Avant tout : Que fait monsieur Baer à Cannes ? Edouard, acteur, chroniqueu­r, producteur, scénariste, et dramaturge, sera le maître de cérémonie du festival de Cannes, pour l’ouverture et la fermeture.

Quelle est la portée de la voix dans le métier d’acteur ? L’arrivée de la voix dans le cinéma à complèteme­nt changé l’industrie du cinéma et le travail de l’acteur. Ça a d’ailleurs été un choc quand les acteurs de films muets se sont retrouvés à devoir parler et souvent arrêter leurs carrières. Je crois que la maîtrise de la voix doit être inconscien­te, j’aime le trouble et l’émotion, comme celles qu’on peut entendre chez les amoureux peut-être...
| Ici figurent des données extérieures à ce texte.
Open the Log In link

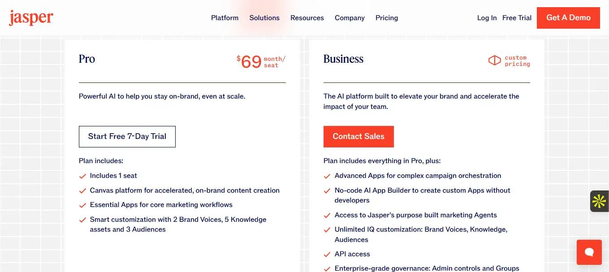coord(487,18)
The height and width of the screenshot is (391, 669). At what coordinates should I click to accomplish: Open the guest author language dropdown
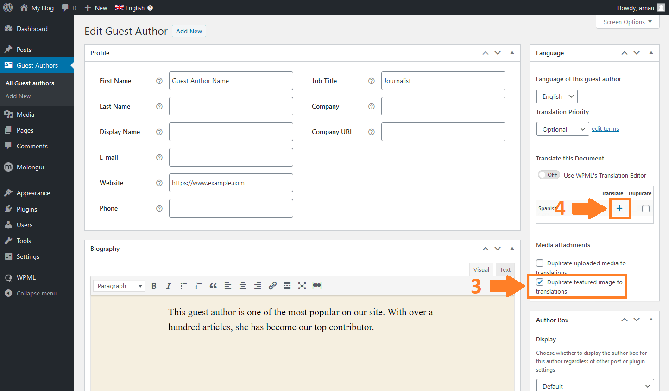tap(557, 96)
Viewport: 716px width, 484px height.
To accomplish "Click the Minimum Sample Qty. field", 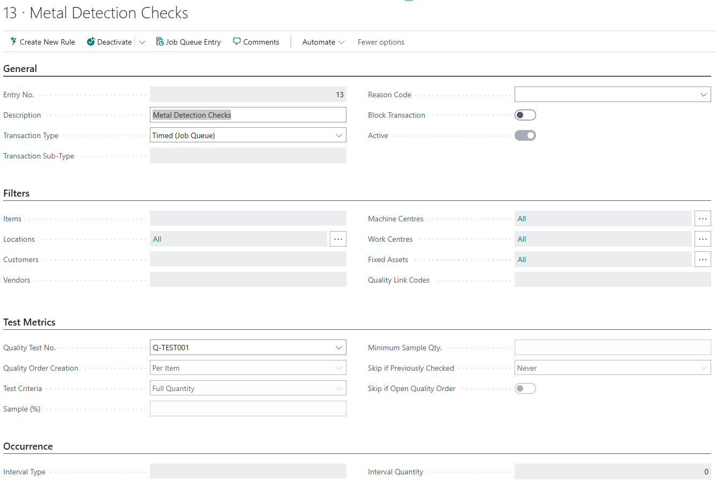I will point(612,348).
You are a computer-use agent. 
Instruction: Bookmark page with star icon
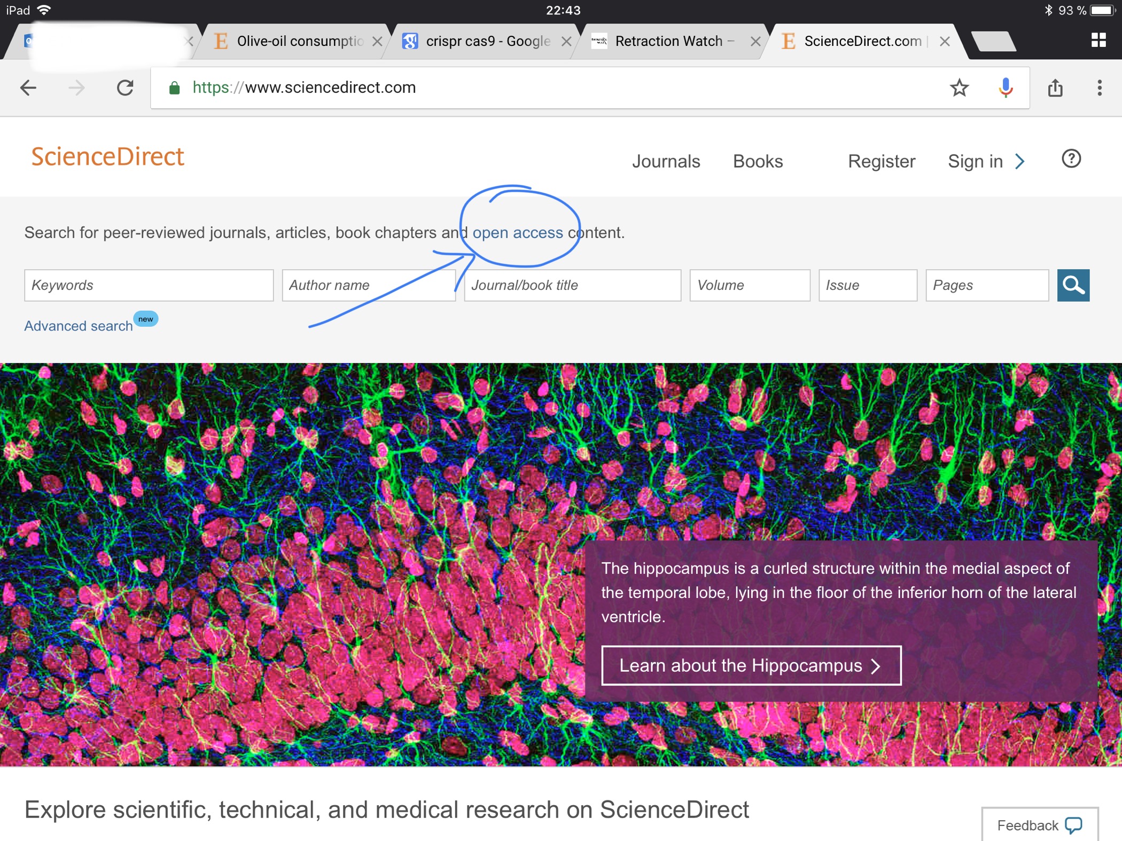point(959,88)
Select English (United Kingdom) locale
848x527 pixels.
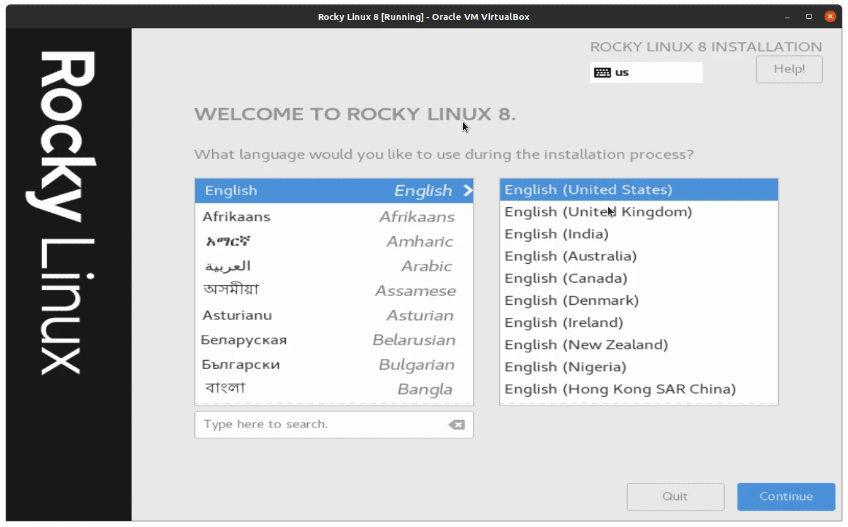pos(598,212)
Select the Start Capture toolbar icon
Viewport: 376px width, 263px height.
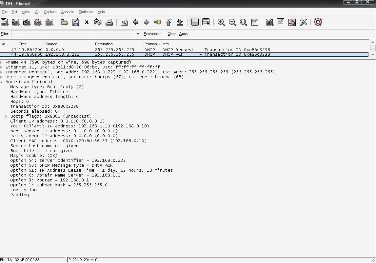pyautogui.click(x=27, y=22)
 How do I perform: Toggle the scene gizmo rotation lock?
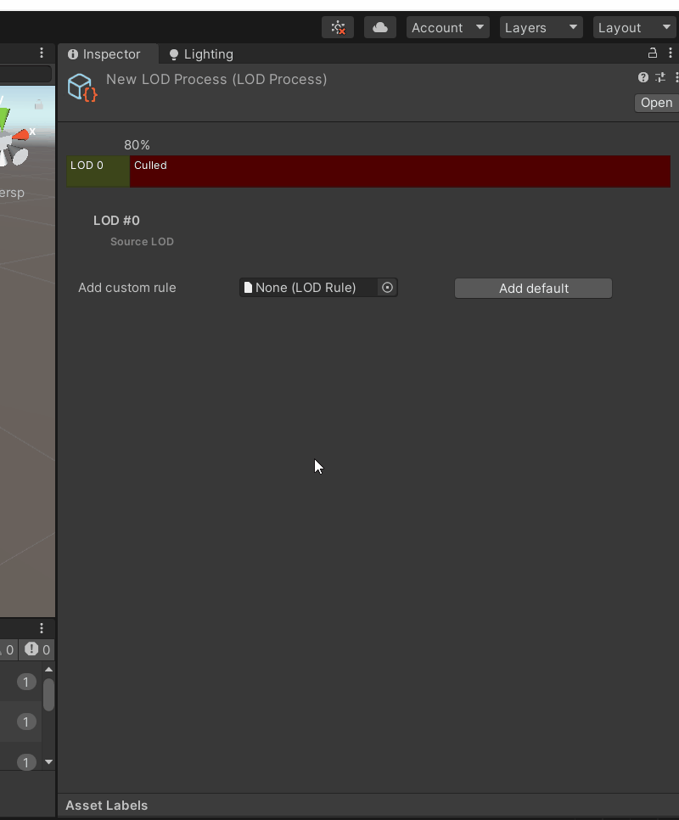click(x=38, y=104)
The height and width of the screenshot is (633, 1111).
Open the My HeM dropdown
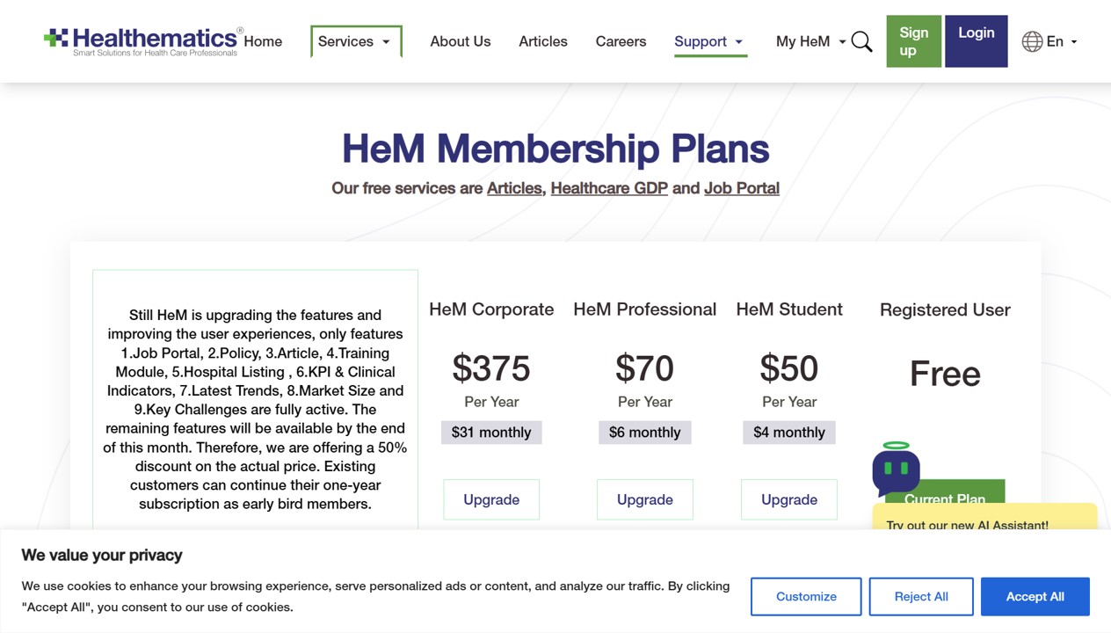[x=810, y=41]
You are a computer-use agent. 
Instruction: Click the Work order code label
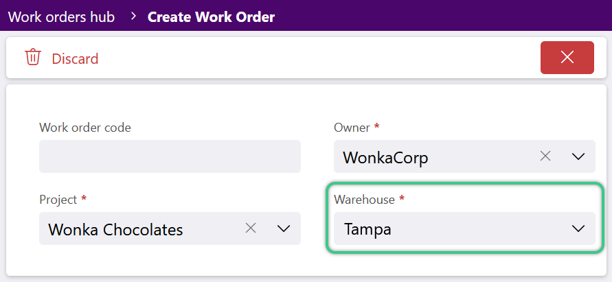pyautogui.click(x=85, y=128)
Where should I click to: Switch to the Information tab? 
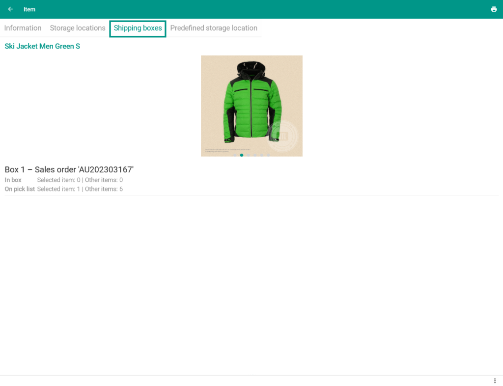[x=23, y=28]
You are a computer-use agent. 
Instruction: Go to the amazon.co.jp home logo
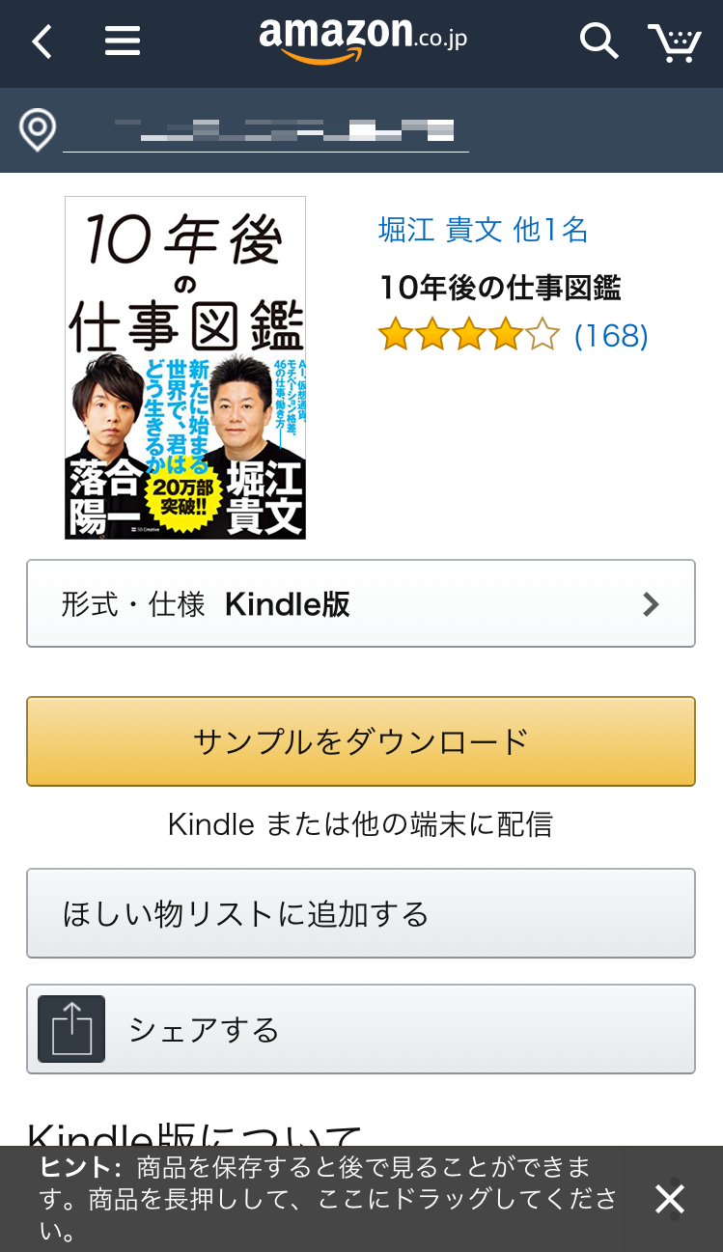coord(363,40)
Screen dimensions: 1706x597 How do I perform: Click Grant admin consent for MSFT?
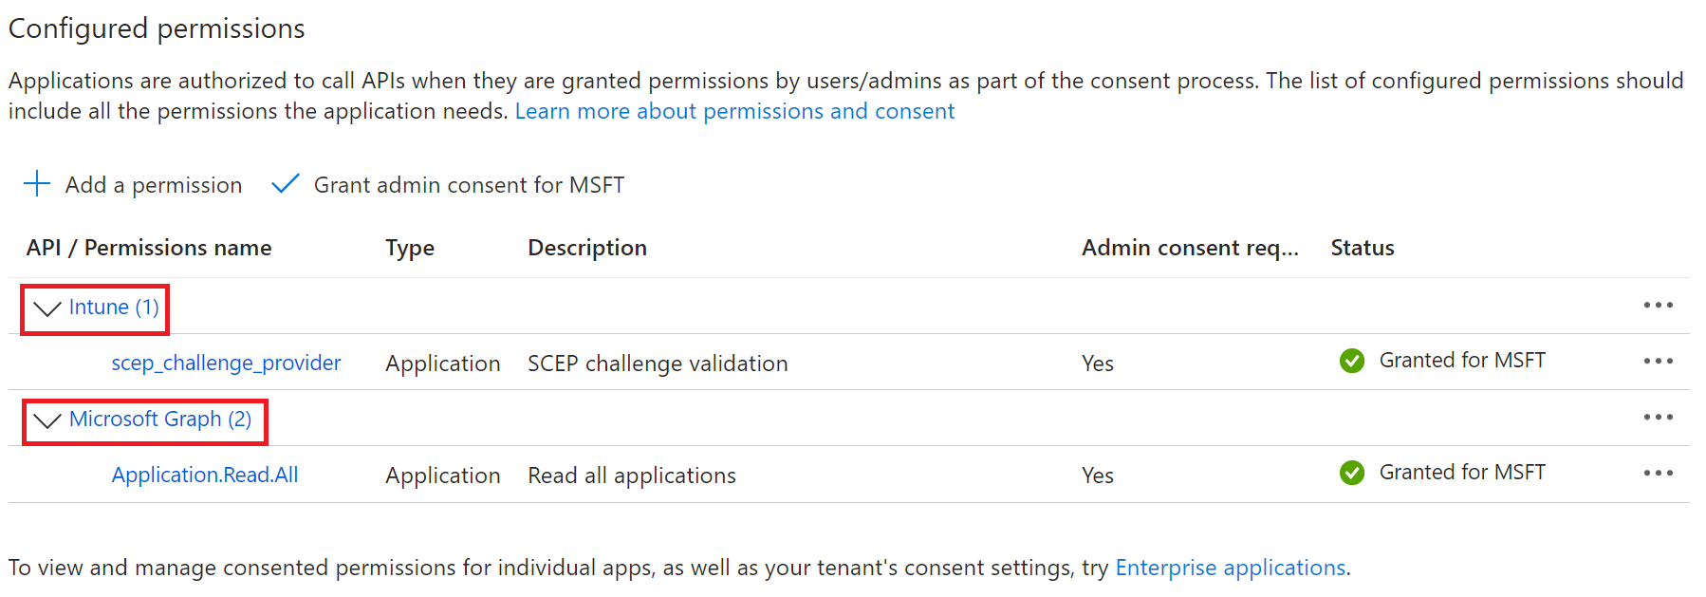469,185
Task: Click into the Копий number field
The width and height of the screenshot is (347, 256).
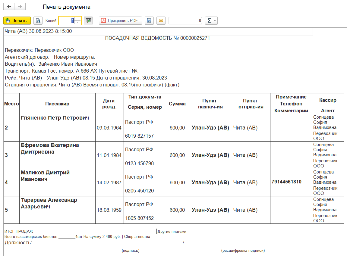Action: coord(66,20)
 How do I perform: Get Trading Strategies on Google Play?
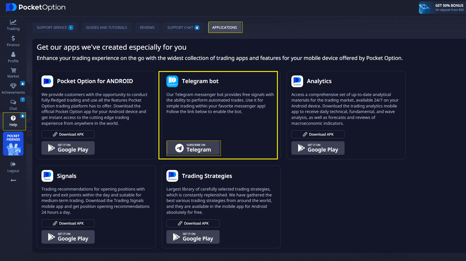pos(193,237)
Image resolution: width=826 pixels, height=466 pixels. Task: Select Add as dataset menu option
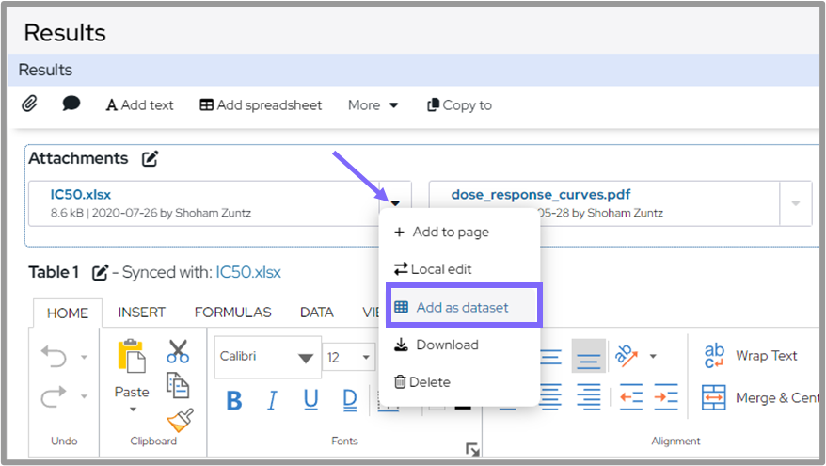point(462,307)
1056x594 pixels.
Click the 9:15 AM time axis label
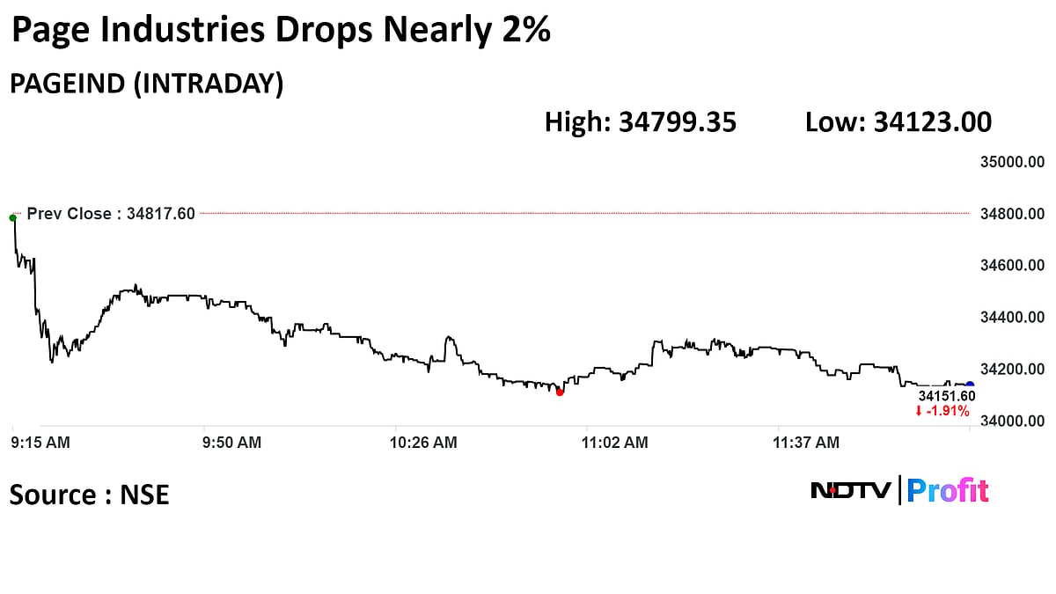pyautogui.click(x=40, y=443)
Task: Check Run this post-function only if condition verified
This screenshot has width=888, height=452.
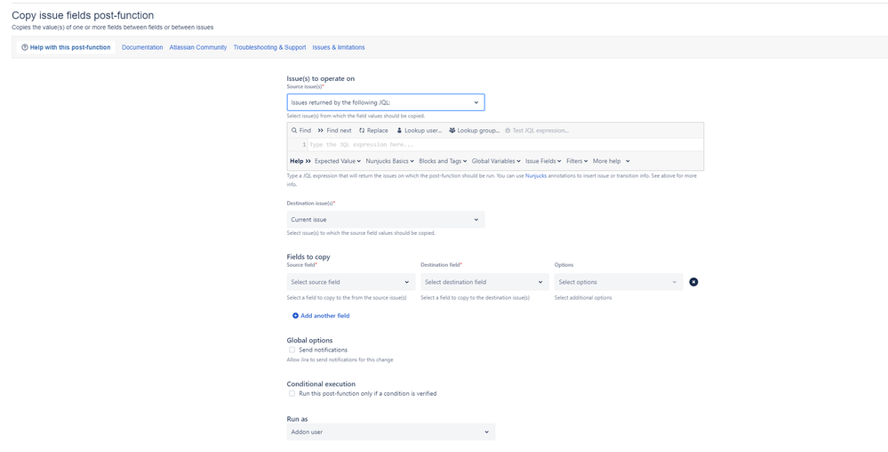Action: coord(292,393)
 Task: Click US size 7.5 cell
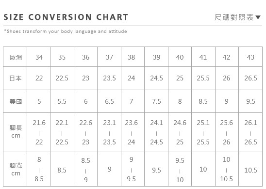click(156, 101)
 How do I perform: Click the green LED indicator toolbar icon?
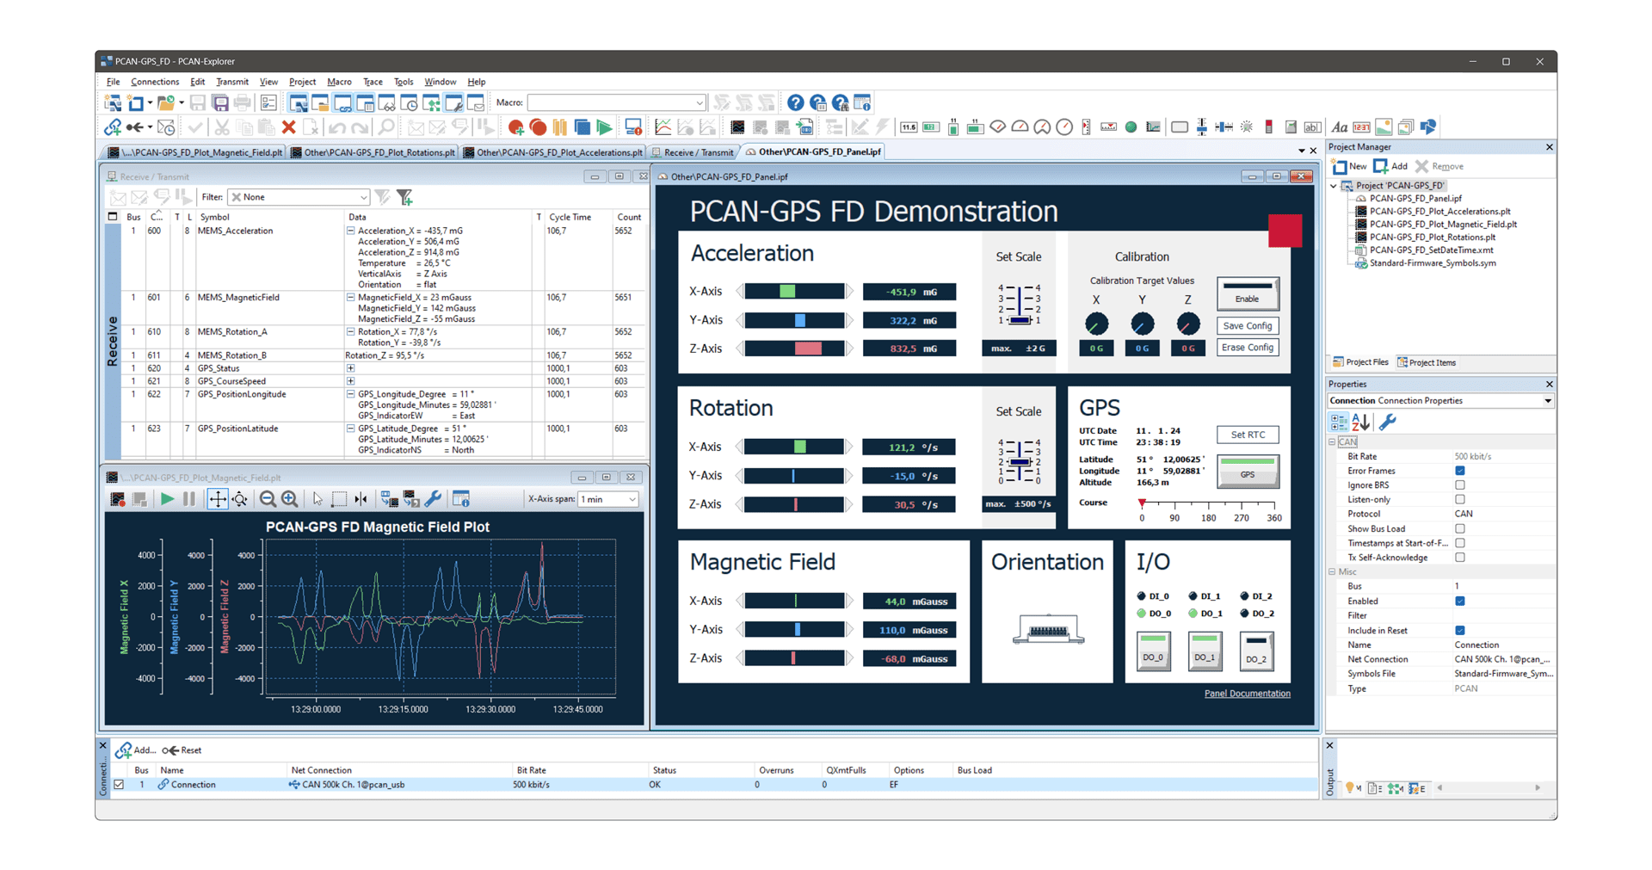[1131, 127]
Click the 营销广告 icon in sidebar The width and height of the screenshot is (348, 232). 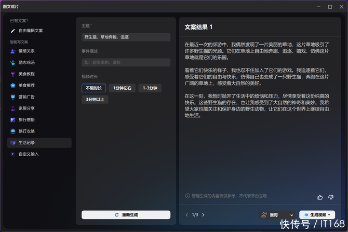(x=13, y=97)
La vôtre est devenue iconique, entre autre via votre émission sur Radio Nova, y a-t-il un art de la voix ?

Difficile de parler d’un art, il y a trop de choses qui entrent en jeu ; le physique, le souffle, la voix plus ou moins bien placée. Je crois qu’il s’agit plus de gestion des émotions et de conviction dans la pensée. “Ce que l’on conçoit bien s’énonce clairement” comme disait l’ami Boileau.

Les modulation­s de la voix sont-elles un ressort comique, si oui dans quelle mesure ?

Il faudrait plus parler d’intonation­s que de modulation­s. La comédie française a développé aujourd’hui une culture de la “punch line” à l’américaine, alors que ce qui est vraiment drôle d’après moi c’est l’intonation. La même phrase dite par Poelvoorde est toujours plus drôle, parce que les vrais humoristes portent un monde dans leurs intonation­s. Mais surtout ; c’est drôle parce que c’est juste.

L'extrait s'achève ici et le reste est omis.